**ASSIGNED TASK:**
Whenever a line below includes "scrollbar", add it to the tally, then give the total and nothing more.

________

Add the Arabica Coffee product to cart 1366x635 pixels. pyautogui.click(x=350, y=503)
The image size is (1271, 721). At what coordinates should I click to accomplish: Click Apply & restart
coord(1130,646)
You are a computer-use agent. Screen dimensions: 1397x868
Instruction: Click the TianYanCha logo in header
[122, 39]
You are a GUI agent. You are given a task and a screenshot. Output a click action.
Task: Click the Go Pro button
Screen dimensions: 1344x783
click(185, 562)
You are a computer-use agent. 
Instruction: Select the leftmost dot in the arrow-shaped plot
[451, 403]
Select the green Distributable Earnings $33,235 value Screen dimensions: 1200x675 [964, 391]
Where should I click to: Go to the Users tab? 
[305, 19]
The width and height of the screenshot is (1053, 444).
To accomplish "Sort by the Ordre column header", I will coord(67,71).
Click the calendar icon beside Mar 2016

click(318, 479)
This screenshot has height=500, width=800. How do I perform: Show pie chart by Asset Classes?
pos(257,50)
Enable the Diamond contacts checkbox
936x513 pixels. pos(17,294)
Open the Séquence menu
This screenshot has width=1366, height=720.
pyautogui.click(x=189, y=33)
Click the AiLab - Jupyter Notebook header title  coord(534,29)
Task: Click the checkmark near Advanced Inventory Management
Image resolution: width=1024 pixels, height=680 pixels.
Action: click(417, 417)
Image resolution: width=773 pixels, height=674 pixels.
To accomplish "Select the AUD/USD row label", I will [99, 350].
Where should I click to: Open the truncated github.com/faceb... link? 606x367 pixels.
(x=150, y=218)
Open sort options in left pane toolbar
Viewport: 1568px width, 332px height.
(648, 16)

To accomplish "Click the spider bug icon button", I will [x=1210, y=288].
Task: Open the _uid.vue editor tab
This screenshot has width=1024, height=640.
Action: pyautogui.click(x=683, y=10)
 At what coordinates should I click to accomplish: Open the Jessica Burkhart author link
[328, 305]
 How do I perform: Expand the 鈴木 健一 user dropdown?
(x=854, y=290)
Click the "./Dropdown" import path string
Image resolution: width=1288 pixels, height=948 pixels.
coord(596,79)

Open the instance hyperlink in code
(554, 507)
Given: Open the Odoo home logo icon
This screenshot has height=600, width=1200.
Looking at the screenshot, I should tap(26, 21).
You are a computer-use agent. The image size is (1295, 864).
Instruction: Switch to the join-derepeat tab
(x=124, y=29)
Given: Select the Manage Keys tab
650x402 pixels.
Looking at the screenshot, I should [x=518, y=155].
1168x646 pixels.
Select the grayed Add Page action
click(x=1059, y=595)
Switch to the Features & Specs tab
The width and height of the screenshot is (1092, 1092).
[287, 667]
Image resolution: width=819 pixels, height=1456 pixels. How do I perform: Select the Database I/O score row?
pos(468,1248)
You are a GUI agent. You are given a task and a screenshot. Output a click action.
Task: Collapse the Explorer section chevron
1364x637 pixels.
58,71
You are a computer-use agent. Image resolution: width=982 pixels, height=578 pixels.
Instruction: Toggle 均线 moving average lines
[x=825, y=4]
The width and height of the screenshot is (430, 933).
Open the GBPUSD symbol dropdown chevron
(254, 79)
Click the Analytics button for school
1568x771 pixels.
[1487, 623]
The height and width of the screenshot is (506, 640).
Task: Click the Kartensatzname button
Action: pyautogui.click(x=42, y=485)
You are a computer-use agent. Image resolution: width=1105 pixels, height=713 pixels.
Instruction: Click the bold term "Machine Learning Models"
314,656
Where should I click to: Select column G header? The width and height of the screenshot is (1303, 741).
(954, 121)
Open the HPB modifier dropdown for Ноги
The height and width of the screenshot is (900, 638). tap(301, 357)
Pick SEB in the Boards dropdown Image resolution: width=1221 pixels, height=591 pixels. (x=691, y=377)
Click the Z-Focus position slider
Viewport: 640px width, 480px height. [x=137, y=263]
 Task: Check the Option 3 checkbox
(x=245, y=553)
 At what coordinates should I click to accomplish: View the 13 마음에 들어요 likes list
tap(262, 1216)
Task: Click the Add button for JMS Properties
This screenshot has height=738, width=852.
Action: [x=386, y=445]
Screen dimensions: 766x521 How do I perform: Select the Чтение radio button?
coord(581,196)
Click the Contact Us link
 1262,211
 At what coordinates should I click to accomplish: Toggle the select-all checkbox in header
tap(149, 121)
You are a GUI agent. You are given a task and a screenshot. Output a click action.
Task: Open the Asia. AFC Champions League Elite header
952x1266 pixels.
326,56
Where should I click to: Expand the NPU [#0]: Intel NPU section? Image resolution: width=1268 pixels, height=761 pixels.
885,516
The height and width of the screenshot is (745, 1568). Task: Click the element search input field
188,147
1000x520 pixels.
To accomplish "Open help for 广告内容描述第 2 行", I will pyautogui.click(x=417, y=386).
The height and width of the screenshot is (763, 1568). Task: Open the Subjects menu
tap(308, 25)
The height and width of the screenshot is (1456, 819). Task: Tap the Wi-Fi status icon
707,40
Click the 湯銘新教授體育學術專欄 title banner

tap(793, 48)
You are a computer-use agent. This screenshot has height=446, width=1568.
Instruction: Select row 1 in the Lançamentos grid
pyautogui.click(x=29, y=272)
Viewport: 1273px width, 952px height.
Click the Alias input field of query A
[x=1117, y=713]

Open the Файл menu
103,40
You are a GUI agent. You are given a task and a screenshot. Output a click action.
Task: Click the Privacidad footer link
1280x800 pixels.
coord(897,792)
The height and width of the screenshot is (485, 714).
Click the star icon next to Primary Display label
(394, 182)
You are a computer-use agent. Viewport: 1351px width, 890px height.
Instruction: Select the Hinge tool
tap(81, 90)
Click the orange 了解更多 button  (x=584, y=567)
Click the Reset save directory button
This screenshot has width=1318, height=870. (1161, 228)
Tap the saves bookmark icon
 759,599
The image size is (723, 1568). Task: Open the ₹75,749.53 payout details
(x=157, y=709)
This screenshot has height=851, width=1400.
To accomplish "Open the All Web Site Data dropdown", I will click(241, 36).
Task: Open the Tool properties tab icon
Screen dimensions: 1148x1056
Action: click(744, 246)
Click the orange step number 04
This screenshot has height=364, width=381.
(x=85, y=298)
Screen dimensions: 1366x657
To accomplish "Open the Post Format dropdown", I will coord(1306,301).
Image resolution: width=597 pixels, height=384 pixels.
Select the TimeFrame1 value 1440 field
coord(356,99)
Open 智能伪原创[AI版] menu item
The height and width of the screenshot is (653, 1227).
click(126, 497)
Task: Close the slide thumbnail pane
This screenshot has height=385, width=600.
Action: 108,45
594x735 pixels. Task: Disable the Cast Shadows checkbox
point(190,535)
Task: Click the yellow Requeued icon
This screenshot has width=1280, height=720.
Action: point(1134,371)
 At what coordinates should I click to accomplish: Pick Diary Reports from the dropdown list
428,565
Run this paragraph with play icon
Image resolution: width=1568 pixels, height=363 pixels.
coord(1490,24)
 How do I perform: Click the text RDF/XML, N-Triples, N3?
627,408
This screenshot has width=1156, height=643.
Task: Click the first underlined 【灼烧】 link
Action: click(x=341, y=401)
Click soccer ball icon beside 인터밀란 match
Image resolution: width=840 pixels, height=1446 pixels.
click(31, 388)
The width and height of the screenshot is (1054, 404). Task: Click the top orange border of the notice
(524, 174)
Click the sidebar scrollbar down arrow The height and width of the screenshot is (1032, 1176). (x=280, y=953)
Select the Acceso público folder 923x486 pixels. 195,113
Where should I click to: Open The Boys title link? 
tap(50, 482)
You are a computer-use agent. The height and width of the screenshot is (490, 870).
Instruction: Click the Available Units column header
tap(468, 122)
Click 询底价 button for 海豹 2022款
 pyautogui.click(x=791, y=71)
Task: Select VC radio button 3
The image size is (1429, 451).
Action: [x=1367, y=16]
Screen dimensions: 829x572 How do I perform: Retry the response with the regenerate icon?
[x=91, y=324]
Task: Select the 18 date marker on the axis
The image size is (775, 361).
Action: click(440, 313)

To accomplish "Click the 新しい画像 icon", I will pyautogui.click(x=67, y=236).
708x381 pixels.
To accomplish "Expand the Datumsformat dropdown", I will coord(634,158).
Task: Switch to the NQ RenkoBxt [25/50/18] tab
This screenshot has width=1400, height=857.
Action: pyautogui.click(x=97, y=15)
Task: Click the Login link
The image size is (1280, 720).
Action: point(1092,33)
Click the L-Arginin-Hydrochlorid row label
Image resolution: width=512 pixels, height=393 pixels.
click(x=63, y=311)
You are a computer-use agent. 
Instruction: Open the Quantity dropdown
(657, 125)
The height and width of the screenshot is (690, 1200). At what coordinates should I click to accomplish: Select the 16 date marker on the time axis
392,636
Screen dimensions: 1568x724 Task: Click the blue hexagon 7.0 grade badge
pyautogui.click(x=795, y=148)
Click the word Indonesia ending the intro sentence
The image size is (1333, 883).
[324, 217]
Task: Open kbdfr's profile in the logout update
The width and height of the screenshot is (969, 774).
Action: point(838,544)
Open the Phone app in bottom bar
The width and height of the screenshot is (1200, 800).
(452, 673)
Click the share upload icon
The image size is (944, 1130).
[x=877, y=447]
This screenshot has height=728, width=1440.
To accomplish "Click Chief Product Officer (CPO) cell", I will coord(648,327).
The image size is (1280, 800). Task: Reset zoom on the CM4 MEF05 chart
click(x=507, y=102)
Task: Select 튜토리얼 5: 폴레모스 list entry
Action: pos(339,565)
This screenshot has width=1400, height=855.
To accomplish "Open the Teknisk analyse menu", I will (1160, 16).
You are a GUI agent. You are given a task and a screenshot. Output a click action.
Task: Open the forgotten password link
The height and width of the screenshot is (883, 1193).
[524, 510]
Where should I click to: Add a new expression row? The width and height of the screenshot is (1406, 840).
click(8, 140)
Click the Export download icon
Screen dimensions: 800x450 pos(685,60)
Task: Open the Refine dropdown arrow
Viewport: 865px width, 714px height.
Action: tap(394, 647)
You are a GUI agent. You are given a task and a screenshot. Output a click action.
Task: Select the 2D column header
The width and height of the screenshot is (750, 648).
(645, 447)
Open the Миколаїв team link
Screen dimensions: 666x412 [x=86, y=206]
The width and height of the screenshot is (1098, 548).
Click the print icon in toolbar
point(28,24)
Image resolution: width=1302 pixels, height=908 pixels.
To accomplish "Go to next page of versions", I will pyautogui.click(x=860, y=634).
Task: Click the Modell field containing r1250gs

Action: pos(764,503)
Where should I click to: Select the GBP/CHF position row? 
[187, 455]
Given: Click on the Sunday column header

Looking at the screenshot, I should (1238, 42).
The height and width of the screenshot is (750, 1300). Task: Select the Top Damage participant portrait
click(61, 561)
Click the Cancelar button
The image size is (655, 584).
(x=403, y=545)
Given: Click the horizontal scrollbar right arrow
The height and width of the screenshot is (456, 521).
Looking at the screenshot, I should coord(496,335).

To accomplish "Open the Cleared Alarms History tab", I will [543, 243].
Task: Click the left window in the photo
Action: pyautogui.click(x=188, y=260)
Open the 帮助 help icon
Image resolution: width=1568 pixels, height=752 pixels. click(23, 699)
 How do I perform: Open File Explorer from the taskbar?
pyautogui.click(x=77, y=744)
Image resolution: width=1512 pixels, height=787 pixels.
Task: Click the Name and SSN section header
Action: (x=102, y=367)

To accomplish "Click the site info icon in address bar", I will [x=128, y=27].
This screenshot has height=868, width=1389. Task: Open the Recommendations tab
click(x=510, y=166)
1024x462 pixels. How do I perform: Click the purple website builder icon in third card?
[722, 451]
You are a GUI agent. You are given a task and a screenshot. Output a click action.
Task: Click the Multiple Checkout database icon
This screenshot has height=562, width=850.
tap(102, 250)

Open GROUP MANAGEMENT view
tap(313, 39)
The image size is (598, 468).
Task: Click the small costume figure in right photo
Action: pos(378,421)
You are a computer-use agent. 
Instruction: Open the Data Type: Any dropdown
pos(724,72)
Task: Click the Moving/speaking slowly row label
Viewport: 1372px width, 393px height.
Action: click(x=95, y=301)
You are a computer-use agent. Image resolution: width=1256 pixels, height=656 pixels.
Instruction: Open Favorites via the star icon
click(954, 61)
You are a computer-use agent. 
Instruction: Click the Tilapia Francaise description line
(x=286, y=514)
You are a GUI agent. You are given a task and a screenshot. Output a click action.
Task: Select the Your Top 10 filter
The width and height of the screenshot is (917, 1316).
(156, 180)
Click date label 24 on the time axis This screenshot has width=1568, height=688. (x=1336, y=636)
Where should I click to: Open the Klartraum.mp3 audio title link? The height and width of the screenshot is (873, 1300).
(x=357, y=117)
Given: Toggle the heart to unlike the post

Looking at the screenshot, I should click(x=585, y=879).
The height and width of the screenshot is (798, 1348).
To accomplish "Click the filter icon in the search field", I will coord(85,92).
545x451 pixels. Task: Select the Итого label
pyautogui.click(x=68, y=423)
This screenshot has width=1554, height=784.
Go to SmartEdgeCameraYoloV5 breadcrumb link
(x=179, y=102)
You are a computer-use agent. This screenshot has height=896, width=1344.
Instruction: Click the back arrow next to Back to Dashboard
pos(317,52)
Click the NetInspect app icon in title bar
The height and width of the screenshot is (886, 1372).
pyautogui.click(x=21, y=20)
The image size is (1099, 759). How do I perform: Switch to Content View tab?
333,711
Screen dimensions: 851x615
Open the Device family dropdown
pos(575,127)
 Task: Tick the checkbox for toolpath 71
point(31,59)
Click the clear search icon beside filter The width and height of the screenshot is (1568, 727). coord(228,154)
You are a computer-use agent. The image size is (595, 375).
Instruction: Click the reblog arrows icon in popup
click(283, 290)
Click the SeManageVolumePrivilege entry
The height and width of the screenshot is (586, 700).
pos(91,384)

________

**TASK RESULT:**
2